Study reveals low trust in media agencies

0

Almost a third of advertisers rate trust levels with media agencies as low or very low in the wake of the rebate scandal that broke ast year

A survey from ID Comms found that 31% of clients described trust between media agencies and advertisers as low or very low, while only 10% rated it as high or very high.

Agencies were more optimistic, with 19% of those surveyed rating trust between themselves and clients as high or very high. Twenty percent said it was low or very low.

“The lack of transparency into holding company operations and whether agencies are acting as true agents is at the heart of why I see trust in decline,” one marketer said. “In addition, programmatic buying and the inherent arbitrage and inability to ‘follow the money’ create distrust.”

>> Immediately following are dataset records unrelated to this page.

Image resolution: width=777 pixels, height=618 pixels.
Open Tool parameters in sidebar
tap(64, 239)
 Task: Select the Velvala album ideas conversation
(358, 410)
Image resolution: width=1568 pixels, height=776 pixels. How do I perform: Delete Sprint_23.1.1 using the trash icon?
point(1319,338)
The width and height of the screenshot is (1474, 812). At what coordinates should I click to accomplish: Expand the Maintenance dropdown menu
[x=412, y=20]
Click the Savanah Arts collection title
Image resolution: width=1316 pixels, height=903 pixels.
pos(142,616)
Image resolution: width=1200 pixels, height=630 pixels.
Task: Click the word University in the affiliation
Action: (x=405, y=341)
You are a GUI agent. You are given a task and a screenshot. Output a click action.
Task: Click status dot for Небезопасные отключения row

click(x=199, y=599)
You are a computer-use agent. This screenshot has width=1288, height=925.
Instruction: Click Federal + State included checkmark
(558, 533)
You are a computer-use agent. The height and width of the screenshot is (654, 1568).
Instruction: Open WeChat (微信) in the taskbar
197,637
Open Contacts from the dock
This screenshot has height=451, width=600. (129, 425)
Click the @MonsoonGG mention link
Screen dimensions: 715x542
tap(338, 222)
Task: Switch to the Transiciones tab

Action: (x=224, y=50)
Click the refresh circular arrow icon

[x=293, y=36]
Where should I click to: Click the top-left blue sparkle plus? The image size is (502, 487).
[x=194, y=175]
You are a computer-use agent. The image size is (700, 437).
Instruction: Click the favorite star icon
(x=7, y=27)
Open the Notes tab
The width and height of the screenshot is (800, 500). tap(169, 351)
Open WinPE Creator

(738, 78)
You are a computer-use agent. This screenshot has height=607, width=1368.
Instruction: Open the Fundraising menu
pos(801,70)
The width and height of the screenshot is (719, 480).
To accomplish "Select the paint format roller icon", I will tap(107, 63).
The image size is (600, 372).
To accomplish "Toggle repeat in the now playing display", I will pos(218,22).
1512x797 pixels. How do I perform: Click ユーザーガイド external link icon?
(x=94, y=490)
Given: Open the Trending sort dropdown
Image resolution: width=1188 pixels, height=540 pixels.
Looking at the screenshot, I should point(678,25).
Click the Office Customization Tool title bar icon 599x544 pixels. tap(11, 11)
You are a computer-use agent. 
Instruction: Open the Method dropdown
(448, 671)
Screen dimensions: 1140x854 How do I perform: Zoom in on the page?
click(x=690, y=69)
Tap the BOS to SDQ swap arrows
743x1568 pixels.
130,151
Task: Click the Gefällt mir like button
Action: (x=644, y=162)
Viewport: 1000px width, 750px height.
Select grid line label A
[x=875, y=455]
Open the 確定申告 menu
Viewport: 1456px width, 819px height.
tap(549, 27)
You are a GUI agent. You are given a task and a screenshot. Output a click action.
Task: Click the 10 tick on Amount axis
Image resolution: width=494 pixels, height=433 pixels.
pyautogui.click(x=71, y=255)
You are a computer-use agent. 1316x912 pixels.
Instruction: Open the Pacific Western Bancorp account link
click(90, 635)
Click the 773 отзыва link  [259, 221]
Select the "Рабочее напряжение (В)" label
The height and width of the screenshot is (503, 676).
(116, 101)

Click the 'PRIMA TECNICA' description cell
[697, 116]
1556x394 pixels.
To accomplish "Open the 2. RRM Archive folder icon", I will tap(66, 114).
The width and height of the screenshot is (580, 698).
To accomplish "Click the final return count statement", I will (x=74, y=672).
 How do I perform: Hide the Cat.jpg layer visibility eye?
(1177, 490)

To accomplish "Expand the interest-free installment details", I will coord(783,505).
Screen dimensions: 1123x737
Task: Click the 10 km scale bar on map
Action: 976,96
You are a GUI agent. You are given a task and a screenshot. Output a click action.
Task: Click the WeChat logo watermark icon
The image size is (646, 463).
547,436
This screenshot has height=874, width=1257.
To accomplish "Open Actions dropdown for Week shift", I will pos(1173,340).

The results were more muddled when projecting the future: Thirty-nine percent of agencies bet relations would get worse, while 38% predicted they would get better.

Only 31% of clients thought trust would decline, compared with 38% who expected it to improve.

In late 2015, a rebate scandal led the Association of National Advertisers to hire corporate investigators to find out if agencies were receiving undisclosed kickbacks from media owners when buying ad space.

More than 70% of advertisers and agencies said that managing rebates was the key to establishing trust between agencies and clients.

ID Comms surveyed 140 senior executives from media agencies — representing all six major holding companies — and advertisers from around the world.

This article first appeared on campaignlive.co.uk.

About Author

Comments are closed.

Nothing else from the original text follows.